Liz’s Toolkit ensures that ‘heritage practitioners are able to assess and work with a multiplicity of values and types of expertise’ and to incorporate community values, while being aware that these might be different from professional or statutory values.  

Our challenge in all of this is that we operate in what Liz calls ‘hot contexts’ (in our case: construction, demolition) where rapid change is underway. Liz acknowledges that the prospect of change can bring otherwise quietly held social values to the fore and highlight differences in valuing. Of course, this is precisely where we are positioned as development-led archaeologists.  

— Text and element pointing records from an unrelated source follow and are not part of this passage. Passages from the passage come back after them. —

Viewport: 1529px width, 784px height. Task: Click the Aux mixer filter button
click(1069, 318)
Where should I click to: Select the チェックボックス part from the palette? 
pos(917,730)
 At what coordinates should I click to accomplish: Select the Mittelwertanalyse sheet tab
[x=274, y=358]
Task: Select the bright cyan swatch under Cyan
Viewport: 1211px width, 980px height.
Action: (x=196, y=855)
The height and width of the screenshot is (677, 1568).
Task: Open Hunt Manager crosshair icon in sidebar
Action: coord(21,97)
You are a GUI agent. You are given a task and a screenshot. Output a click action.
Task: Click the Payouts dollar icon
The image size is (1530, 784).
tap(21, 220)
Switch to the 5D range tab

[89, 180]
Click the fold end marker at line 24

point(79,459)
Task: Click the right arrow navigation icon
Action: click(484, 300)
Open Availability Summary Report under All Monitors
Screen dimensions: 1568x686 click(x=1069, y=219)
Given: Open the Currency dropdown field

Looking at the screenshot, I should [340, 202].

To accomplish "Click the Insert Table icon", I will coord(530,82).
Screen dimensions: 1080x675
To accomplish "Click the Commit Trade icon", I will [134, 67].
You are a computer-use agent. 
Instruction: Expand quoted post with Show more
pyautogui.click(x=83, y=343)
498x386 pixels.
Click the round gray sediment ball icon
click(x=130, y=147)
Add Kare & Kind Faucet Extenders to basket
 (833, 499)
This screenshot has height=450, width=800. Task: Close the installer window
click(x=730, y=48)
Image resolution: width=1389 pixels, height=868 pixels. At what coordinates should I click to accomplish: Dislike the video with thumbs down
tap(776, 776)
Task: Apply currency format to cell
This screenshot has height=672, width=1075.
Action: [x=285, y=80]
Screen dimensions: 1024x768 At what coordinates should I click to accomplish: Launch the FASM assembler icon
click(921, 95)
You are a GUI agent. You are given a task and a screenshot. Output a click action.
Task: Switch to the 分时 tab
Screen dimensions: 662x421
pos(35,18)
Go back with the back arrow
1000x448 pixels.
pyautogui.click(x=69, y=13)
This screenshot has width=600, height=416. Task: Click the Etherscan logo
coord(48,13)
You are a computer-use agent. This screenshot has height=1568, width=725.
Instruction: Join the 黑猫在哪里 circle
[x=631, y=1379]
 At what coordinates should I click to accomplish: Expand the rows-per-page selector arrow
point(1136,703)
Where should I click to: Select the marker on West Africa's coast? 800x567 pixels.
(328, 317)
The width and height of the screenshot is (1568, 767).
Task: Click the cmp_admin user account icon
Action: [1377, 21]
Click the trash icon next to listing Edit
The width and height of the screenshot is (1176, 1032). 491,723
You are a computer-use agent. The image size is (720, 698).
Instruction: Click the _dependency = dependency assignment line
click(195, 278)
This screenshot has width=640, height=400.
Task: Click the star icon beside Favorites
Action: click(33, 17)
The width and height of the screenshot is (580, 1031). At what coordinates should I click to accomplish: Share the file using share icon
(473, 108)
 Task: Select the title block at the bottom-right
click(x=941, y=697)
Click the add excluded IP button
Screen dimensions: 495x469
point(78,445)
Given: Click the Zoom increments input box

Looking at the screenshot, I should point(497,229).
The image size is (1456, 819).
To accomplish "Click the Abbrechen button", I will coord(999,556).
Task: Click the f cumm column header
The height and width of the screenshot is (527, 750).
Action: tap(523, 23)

We know that flexibility and qualitative approaches to social values are key, but the construction sector equally has a need for ‘known knowns’, often equating to quantitative measures or scores (https://socialvalue.stir.ac.uk/pathway/undertaking/step/5/ ). I see our project as setting out to bridge this gap. 

Liz also emphasises the need for organisations to establish long-term, local relationships in the communities they impact. This requires a lot of work and can be challenging where the organisations themselves are operating from long distances, and where archaeologists are only in the area for the duration of an excavation. This could be mitigated by allowing communities to ‘own’ the project outcomes after the archaeologists have left.  

The work that Liz has done to research and develop this ToolKit is thorough and maintains a focus on ensuring that value is provided for communities, something that the UKRI project team and our MOLA colleagues also feel strongly about. The way in which we view archaeology’s contribution to social value is developing rapidly, and our work will provide more challenges to practice as well as guidance on these concepts. For now, though, having read Liz’s ToolKit I believe the key takeaway is that collaborating with communities is the most meaningful way to ensure they benefit in whichever way they choose.